O que é um facto é que por incompetência prática (para não dizer política, porque essa é, à priori, incompetente) e, talvez, por interesse de alguém ou alguns, o edifício da resinagem foi deixado, pelas autoridades, a degradar-se até ao culminar que se observou. Já o novo mercado municipal é o símbolo da trafulhice e oportunismo do anterior executivo PS que permitiu que interesses privados se sobreposessem aos intresses públicos com a agravante de serem coniventes com essa mesma situação.

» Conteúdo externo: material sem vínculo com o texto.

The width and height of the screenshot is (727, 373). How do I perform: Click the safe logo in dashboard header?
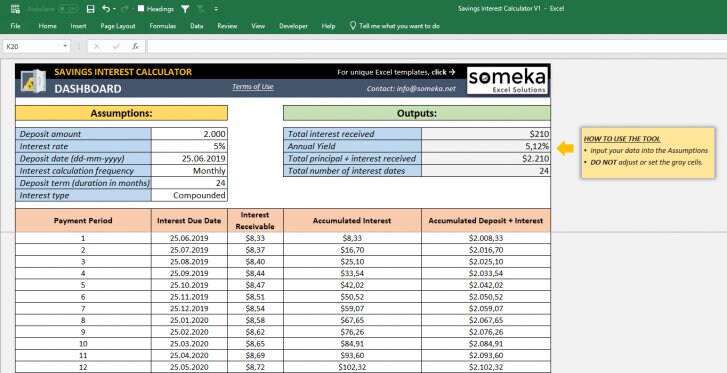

A Tereza Coelho, a quem foi atribuído uma função feita à medida dela em jeito de panelinha, vem agora com virtuosismos criticar a caca que os outros fazem, quando ela própria, eventualmente, poderia ter feito algo de mais construtivo acerca da situação em causa quando possuia o tacho, mas preferiu, por qualquer razão sinistra não o fazer.
Estes senhores do executivo actual que, se bem se lembram, nunca esperavam voltar tão cedo ao poder camarário e quase se assustaram com tal quadro, já deram mais que prova de incompetência e apatia, sendo a falta de dinâmica e a técnica do desenrrasca as características ilustrativas de tudo o que fazem.
O que é pena é que a Marinha Grande, como cidade industrial, histórica e turística que é (ou foi?) tem muito mais potencial do que o que está a ser operacionalizado, e todo este marasmo e fajutice a que tem vindo a ser sujeita tem vindo a resultar num empobrecimento municipal do qual o deserto em que se encontra o centro é um exemplo. O mercado municipal ser numa barraca na antiga feira dos porcos é só mais uma metáfora -quase literal - para as capacidades e aquilo que o executivo actual têm para dar à comunidade!

Marinhense atento disse...

Com excepção de alguns pormenores, eu quase diria que poderia subscrever o texto anterior.
Vamos lá a ver se os partidos cá da terra (com responsabilidade acrescida para o PS) saberão apresentar-se às próximas eleições com gente de qualidade e programas dignos desse nome.
Estamos cá todos para ver.

Anónimo disse...

Comentários de grande valor, contudo não se esqueçam que o concelho da Marinha Grande não se resume ao centro da cidade ... aos votos dos citadinos...

Anónimo disse...

Na realidade o anónimo anterior tem razão, basta ver a vergonha que foi a primeira parte da Assembleia Municipal realizada na Moita na passada Terça Feira.
O PS na tentativa de esconder o péssimo trabalho desenvolvido na freguesia da Moita, procurou e conseguiu desviar as atenções para a questão do Mercado e afins.
As questões da Freguesia ficaram para os muitos residentes que ali estavam sedentes de ouvir falar do Seu lugar. Espero que na segunda parte se possa discutir e levantar questões e necessidades prementes para toda uma população que merece mais e melhor.

Wolverine disse...

Meu senhores, sejamos francos: na Marinha, à semelhança do resto do país, nunca são escolhidos para cabeça de lista os mais capazes, mas sim os que subiram dentro dos partidos à custa de favores e atitudes menos sérias. É caso para dizer são sempre os incompetentes que são eleitos para os lugares de decisão. Sendo assim, não é de admirar a actual situação do país e por consequência, da cidade da Marinha...

O jogo que eles jogam é o mesmo desde há mais de 30 anos para cá: o jogo do empurra.